PROBLEM STATEMENT:
Go through the entries below and print, exactly, the lines starting at the one with "You are a computer-use agent. The image" and ending at the one with "Image resolution: width=1024", keeping both ends and no others.

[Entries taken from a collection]
=== Begin Enclosure ===

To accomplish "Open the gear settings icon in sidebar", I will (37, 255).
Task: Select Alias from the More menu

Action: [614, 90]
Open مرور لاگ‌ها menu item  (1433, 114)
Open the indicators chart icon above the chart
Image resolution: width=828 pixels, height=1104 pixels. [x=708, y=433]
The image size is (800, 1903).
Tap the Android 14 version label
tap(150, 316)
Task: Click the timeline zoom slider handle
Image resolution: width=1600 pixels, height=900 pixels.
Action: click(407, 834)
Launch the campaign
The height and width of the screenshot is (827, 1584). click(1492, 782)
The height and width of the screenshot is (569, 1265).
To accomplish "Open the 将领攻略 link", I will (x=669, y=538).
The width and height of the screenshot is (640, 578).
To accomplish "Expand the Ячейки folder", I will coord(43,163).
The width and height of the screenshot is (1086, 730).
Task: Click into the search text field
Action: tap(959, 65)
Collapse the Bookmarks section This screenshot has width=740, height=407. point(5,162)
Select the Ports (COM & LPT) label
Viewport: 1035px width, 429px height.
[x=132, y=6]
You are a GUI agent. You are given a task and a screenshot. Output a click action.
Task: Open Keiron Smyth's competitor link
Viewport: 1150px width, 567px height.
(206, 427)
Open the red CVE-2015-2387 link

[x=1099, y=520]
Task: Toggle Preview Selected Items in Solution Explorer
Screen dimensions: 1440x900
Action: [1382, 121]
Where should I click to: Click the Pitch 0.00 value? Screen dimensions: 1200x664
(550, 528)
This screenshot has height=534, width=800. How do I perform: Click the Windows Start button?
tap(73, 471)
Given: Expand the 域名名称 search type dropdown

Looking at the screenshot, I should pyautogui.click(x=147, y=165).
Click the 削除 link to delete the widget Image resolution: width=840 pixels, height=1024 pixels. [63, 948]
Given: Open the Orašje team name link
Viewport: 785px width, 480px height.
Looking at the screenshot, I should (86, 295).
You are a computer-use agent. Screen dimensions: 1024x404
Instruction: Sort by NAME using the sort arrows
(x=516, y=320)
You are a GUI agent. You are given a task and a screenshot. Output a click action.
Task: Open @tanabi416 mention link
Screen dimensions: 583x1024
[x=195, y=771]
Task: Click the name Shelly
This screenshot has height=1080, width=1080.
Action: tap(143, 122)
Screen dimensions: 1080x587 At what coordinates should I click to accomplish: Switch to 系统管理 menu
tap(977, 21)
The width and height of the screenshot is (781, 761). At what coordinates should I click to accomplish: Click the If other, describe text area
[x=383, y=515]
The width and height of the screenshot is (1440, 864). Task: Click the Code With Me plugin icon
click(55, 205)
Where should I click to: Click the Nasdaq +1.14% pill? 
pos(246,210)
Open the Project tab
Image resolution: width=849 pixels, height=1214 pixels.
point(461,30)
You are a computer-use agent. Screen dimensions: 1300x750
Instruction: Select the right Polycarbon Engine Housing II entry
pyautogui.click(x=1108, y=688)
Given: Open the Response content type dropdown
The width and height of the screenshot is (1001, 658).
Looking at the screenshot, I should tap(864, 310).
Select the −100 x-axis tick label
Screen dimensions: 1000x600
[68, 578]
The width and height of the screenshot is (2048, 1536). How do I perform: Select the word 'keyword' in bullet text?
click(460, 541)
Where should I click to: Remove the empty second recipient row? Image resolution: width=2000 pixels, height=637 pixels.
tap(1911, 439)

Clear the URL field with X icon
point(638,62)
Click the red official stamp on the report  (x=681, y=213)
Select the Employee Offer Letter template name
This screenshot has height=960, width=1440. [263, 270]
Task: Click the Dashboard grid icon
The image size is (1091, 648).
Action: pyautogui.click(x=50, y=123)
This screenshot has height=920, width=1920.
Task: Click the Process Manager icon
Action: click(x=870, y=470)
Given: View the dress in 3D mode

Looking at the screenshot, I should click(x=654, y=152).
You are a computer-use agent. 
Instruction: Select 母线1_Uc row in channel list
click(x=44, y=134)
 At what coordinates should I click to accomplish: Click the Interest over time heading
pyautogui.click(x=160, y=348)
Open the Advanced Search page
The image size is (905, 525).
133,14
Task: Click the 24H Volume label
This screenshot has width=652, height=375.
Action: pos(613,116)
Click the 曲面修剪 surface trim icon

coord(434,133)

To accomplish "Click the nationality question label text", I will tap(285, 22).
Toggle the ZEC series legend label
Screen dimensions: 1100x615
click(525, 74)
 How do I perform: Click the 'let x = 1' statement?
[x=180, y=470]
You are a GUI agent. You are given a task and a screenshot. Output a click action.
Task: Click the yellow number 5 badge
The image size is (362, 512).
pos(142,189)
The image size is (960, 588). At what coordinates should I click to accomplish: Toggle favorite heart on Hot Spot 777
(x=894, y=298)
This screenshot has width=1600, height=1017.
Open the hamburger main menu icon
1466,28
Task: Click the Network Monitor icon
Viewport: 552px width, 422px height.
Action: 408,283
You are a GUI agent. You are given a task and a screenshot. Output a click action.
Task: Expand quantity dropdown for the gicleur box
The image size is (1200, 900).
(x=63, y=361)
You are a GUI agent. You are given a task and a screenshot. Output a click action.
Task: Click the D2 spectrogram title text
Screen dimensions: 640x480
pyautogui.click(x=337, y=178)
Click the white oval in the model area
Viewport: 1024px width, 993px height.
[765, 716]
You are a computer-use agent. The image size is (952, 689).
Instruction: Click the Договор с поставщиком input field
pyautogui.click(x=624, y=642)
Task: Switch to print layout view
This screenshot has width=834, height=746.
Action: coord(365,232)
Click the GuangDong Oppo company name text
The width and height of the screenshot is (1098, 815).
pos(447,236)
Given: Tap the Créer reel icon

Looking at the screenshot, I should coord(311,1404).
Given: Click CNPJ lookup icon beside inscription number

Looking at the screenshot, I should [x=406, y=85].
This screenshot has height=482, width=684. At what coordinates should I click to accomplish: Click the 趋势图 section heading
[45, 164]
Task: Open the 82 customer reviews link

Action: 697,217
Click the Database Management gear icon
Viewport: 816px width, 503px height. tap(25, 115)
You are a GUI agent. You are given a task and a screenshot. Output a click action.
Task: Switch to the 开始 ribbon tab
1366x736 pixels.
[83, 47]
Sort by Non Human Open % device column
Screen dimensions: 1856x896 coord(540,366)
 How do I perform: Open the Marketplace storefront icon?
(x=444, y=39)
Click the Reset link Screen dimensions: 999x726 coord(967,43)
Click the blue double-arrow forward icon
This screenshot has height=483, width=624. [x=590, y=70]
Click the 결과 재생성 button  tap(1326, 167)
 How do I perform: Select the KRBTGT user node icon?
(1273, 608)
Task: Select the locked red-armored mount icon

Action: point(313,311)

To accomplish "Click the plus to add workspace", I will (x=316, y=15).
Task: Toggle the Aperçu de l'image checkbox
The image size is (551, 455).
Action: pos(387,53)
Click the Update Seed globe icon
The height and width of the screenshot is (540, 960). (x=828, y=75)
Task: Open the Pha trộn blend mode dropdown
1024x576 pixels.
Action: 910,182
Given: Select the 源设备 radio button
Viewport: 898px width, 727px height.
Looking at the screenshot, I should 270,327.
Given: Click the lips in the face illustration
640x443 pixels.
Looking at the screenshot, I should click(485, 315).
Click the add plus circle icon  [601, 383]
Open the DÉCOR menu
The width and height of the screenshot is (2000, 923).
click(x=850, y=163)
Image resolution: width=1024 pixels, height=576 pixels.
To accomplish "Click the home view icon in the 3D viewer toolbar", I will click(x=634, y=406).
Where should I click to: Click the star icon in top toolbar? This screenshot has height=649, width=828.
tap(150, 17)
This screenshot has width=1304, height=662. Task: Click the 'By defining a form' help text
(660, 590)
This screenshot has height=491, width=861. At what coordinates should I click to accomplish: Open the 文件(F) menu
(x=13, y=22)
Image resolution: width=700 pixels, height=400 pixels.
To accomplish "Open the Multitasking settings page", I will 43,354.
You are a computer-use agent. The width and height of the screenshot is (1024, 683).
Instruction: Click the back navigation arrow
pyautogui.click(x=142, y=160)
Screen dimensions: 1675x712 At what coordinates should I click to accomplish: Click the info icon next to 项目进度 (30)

=== End Enclosure ===

RESULT OF THE EXERCISE:
You are a computer-use agent. The image size is (952, 689).
Instruction: Click the Договор с поставщиком input field
pyautogui.click(x=624, y=642)
Task: Switch to print layout view
This screenshot has width=834, height=746.
Action: coord(365,232)
Click the GuangDong Oppo company name text
The width and height of the screenshot is (1098, 815).
pos(447,236)
Given: Tap the Créer reel icon

Looking at the screenshot, I should coord(311,1404).
Given: Click CNPJ lookup icon beside inscription number

Looking at the screenshot, I should [x=406, y=85].
This screenshot has height=482, width=684. At what coordinates should I click to accomplish: Click the 趋势图 section heading
[45, 164]
Task: Open the 82 customer reviews link

Action: 697,217
Click the Database Management gear icon
Viewport: 816px width, 503px height. tap(25, 115)
You are a GUI agent. You are given a task and a screenshot. Output a click action.
Task: Switch to the 开始 ribbon tab
1366x736 pixels.
[83, 47]
Sort by Non Human Open % device column
Screen dimensions: 1856x896 coord(540,366)
 How do I perform: Open the Marketplace storefront icon?
(x=444, y=39)
Click the Reset link Screen dimensions: 999x726 coord(967,43)
Click the blue double-arrow forward icon
This screenshot has height=483, width=624. [x=590, y=70]
Click the 결과 재생성 button  tap(1326, 167)
 How do I perform: Select the KRBTGT user node icon?
(1273, 608)
Task: Select the locked red-armored mount icon

Action: point(313,311)

To accomplish "Click the plus to add workspace", I will (x=316, y=15).
Task: Toggle the Aperçu de l'image checkbox
The image size is (551, 455).
Action: pos(387,53)
Click the Update Seed globe icon
The height and width of the screenshot is (540, 960). (x=828, y=75)
Task: Open the Pha trộn blend mode dropdown
1024x576 pixels.
Action: 910,182
Given: Select the 源设备 radio button
Viewport: 898px width, 727px height.
Looking at the screenshot, I should 270,327.
Given: Click the lips in the face illustration
640x443 pixels.
Looking at the screenshot, I should click(485, 315).
Click the add plus circle icon  [601, 383]
Open the DÉCOR menu
The width and height of the screenshot is (2000, 923).
click(x=850, y=163)
Image resolution: width=1024 pixels, height=576 pixels.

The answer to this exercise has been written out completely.